The previously available books by Tolkien (many edited by his son Christopher)
took different forms: _The Hobbit_ and _The Lord of the Rings_ are traditional
narrative stories; _The Silmarillion_ blurs together the styles of the Bible,
a history textbook, and historical fiction; _Unfinished Tales_ is a collection
of isolated or incomplete stories and essays along with framing commentary for
each; and the twelve History of Middle-earth books are a thoroughly scholarly
analysis of the complete textual history of Tolkien's invented world (which
happen to include quite a lot of fascinating and enjoyable stories and
fragments along the way). Christopher Tolkien has done a really admirable job
of sharing his father's broader vision (at his father's request!) with as wide
an audience as possible.

When _The Children of Húrin_ appeared (around 10 years ago), it was the first
self-contained narrative story about Middle-earth published since Tolkien's
death. Most or all of the actual text had been published before (it's a very
close match to the first story in _Unfinished Tales_ ), but it was framed in a
way to be much more accessible: it's quite readable by someone who hasn't read
anything beyond _The Lord of the Rings_ , with no _Silmarillion_ necessary. (I
wrote a short "bridge" of backstory to help with that, for people intimidated
by the book's 15 pages of introductory information:
[http://tolkien.slimy.com/essays/HurinBridge.html](http://tolkien.slimy.com/essays/HurinBridge.html))
My sense is that this book did a great job of opening some of Tolkien's
broader vision to a wider audience. (And people who enjoy it might go on to
read _Unfinished Tales_ or _The Silmarillion_ with a bit more interest.)
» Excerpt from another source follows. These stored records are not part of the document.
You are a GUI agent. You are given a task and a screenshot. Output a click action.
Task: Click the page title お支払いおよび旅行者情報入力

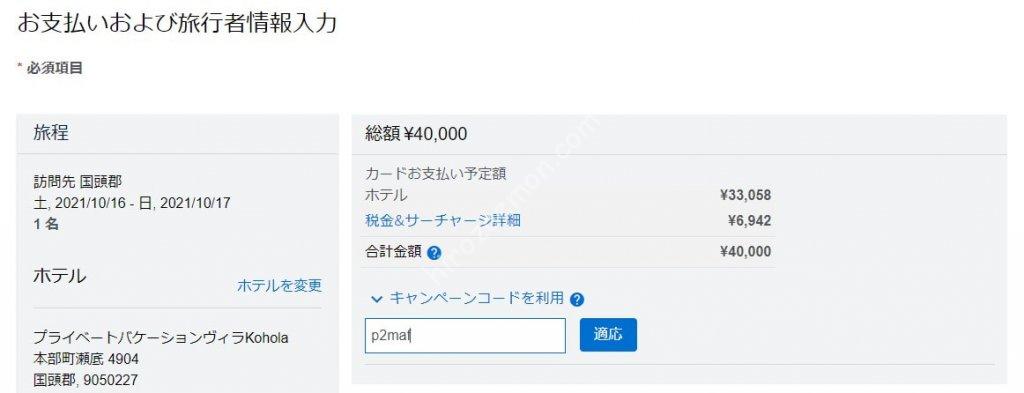176,24
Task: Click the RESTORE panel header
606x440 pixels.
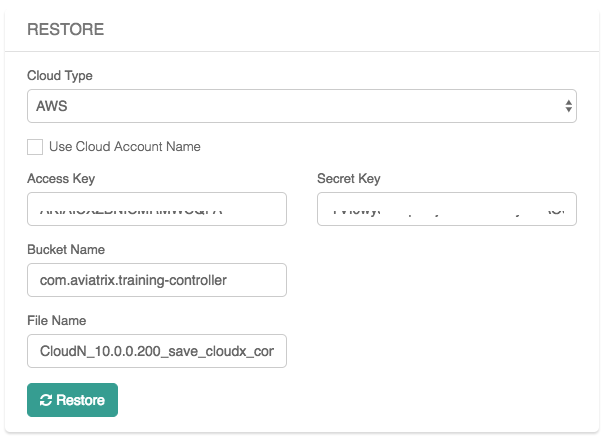Action: pyautogui.click(x=66, y=29)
From what I can tell so far, _Beren and Lúthien_ is a very different beast.
It's not a single, coherent narrative, but rather a focused "slice" of textual
history from throughout the whole History of Middle-earth series. The style of
Christopher Tolkien's commentary seems to be more conversational and less
scholarly, but it starts with the earliest version of the story (which feels
_very_ foreign to readers of _The Silmarillion_ ) and talks through its stages
of evolution, evidently including its lengthy rendition as an epic poem.

So I'm not really sure what audience this is for. My sense is that it's
written to be accessible to people who have only read _The Lord of the Rings_
, and it tells what is perhaps the most central story of the First Age of
Middle-earth. That's very appealing! But the way in which it's presented here
means that it will primarily be enjoyable to people who have a fair amount of
interest in Tolkien's writing process and in keeping track of the many, many
shifting names and plot lines in the story as it evolved over five decades or
so. (And how many people with that interest haven't already read all of this
material in its full context in the History of Middle-earth books anyway?)
Maybe it can serve a useful role as a bridge between the
Silmarillion/Unfinished Tales reading experience and the History of Middle-
earth reading experience? Or maybe there really is a community of textual
history fans who don't have the patience or interest to read a book like _The
Silmarillion_? I'm very interested to hear what experiences different people
have with the book, and I should probably read it myself to get a better sense
of what it can be.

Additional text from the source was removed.